__作業内容__.
以下の論文要旨のうち、「近年,抗不整脈薬以外による心」に始まり「いて1位になったほどである。」に至る箇所を原文どおりに引用せよ。

学位論文要旨



No 216844
著者(漢字) 塩谷,元宏
著者(英字)
著者(カナ) シオタニ,モトヒロ
標題(和) 新薬開発におけるテレメトリーシステムを利用したモルモット心電図QT評価モデルの確立
標題(洋)
報告番号 216844
報告番号 乙16844
学位授与日 2007.10.01
学位種別 論文博士
学位種類 博士(獣医学)
学位記番号 第16844号
研究科
専攻
論文審査委員 主査: 東京大学 教授 局,博一
 東京大学 教授 尾崎,博
 東京大学 教授 森,裕司
 東京大学 准教授 桑原,正貴
 東京大学 准教授 堀,正敏
内容要旨 要旨を表示する

近年,抗不整脈薬以外による心電図QT間隔延長作用が数多く報告され,QT間隔延長作用が新薬開発におけるkilling factor(開発中止要因)と位置付けられている。過去に各製薬メーカーは新薬のQT評価を,開発のより初期に実施することに躍起したが,優れたQT評価系はすぐには確立されることはなく,その間にも2003年には,アメリカ市場での薬物販売停止の原因において,QT間隔延長作用が肝毒性を抜いて1位になったほどである。

__保存済みデータ項目__.
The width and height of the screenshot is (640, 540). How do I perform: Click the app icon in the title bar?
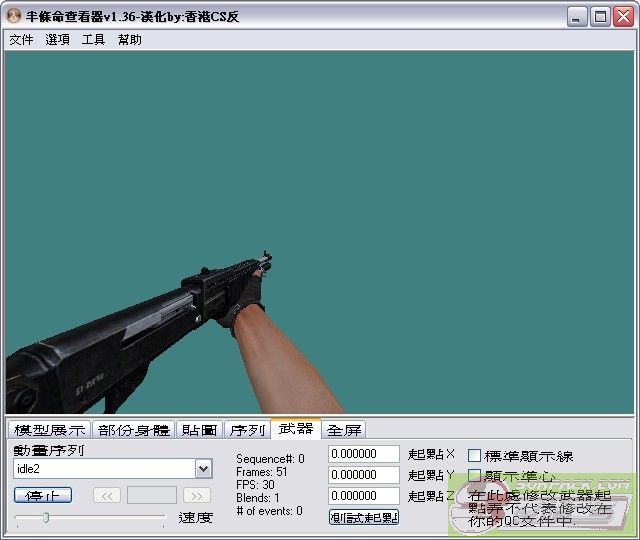point(14,16)
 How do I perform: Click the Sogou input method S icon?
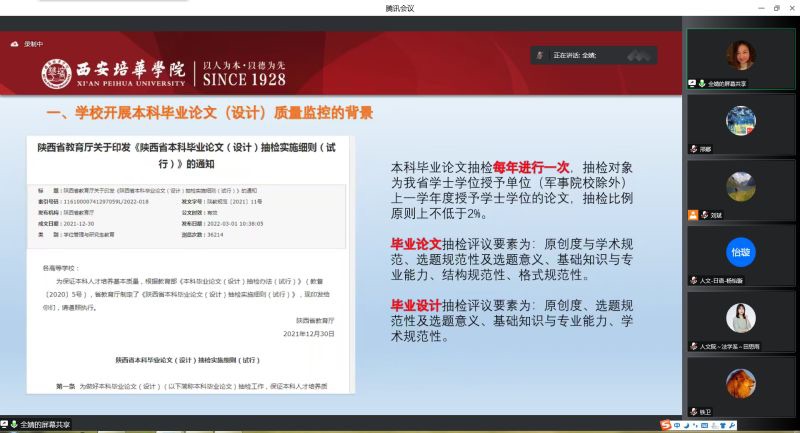[x=666, y=426]
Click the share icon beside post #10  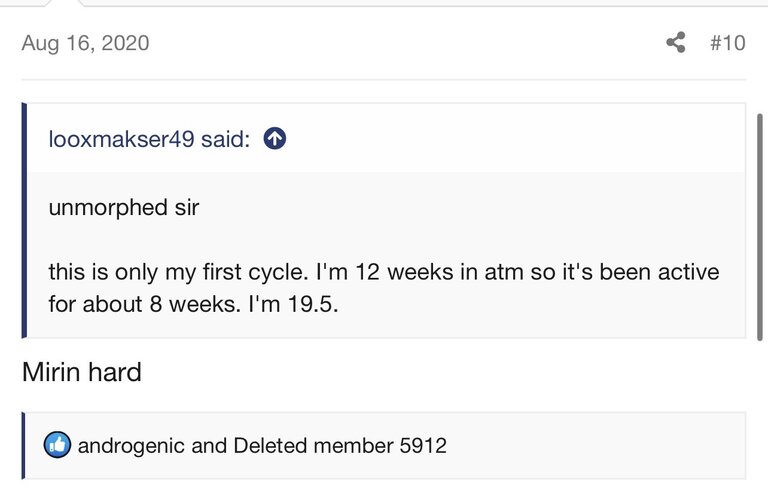click(x=676, y=43)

__本課題の解答__.
近年,抗不整脈薬以外による心電図QT間隔延長作用が数多く報告され,QT間隔延長作用が新薬開発におけるkilling factor(開発中止要因)と位置付けられている。過去に各製薬メーカーは新薬のQT評価を,開発のより初期に実施することに躍起したが,優れたQT評価系はすぐには確立されることはなく,その間にも2003年には,アメリカ市場での薬物販売停止の原因において,QT間隔延長作用が肝毒性を抜いて1位になったほどである。